Local and provincial officials, however, find it embarrassing when their constituents go to Beijing to complain about them and go to great lengths to prevent them from doing so.

The paper quoted Wu Yuzhu, president of the Xintai Mental Hospital, as saying that some patients did not appear to be mentally ill but ‘we could not say anything as most times the township officials bring with them a mental state evaluation and were accompanied by police officers’.

The newspaper reported that Sun Fawu, 57, a farmer seeking compensation for land spoiled by a coal-mining operation, was kidnapped by officials while on his way to Beijing on Oct 19. He was released only after he signed a statement acknowledging that he was suffering from mental illness and promising not to petition again.

Xintai township’s tactics appear to be working. Its website boasted that the number of petitions had dropped to 274 this year, 4 per cent less than in 2007.

Interestingly, the Beijing News story was picked up by other mainstream media, including the People’s Daily. It was also posted on Sina.com, the country’s most popular portal.

Meanwhile, a subsidiary of the Xinhua News Agency has condemned officials who covered up dissent and called for greater press freedom. Liaowang, a magazine published by Xinhua, asserted in an article that officials who covered up the truth were guilty of ‘official dereliction of duty’.

The People’s Daily has also allowed the party’s dirty laundry to be laundered in public by criticising officials who put pressure on foreign non-governmental organisations to invite them on overseas trips which were ostensibly meant to strengthen friendship between cultures and peoples but which were actually sightseeing and shopping junkets.

Other Chinese media have exposed the use of phony ages to enable Chinese athletes to compete in events for which they are not eligible.

At about the same time these things were happening came the report that senior editor Jiang Yiping of the Southern Metropolis Daily, one of the country’s most liberal newspapers, had been demoted and re-assigned to a minor agricultural newspaper. The move was widely interpreted as a move to re-assert party control.

Another liberal publication that appears to have been targeted is Yanhuang Chunchiu, which provoked the powers-that-be by publishing articles about the late Zhao Ziyang, the former premier who voiced sympathy for student protesters during the 1989 Tiananmen Square demonstrations and was kept under house arrest until his death 15 years later. Its editor, Du Daozheng, was reportedly ordered to retire but the exact situation remains unclear. The publication has the support of a number of senior retired cadres, including the former secretary of the late Chairman Mao Zedong.

So what is going on in the Chinese media? Is censorship being relaxed or strengthened?

From available evidence, it appears that a large number of journalists, even those working for the state media, are trying to push the envelope for more press freedom.

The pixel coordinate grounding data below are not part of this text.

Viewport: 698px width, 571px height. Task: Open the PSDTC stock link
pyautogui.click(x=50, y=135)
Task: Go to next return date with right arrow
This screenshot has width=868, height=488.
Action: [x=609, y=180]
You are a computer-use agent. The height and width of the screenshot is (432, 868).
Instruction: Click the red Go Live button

At the same time, government and party officials recognise that in this Internet age it is impossible to control the media as completely as they did in the old days.

Instead, they are trying to gain credibility by allowing the reporting of bad news, such as natural disasters and corruption cases. They also recognise that delay in reporting the news can lead to rumours that spread like wildfire in this age of text messages. Officials seem to believe that allowing the reporting of bad news is better than being exposed in a cover-up. Moreover, managing bad news also allows them to minimise its impact.

But what is needed in China is not news management but a free press. An unfettered media will be a partner of the government by identifying problems that need to be addressed. The Communist Party should embrace rather than fear a free press.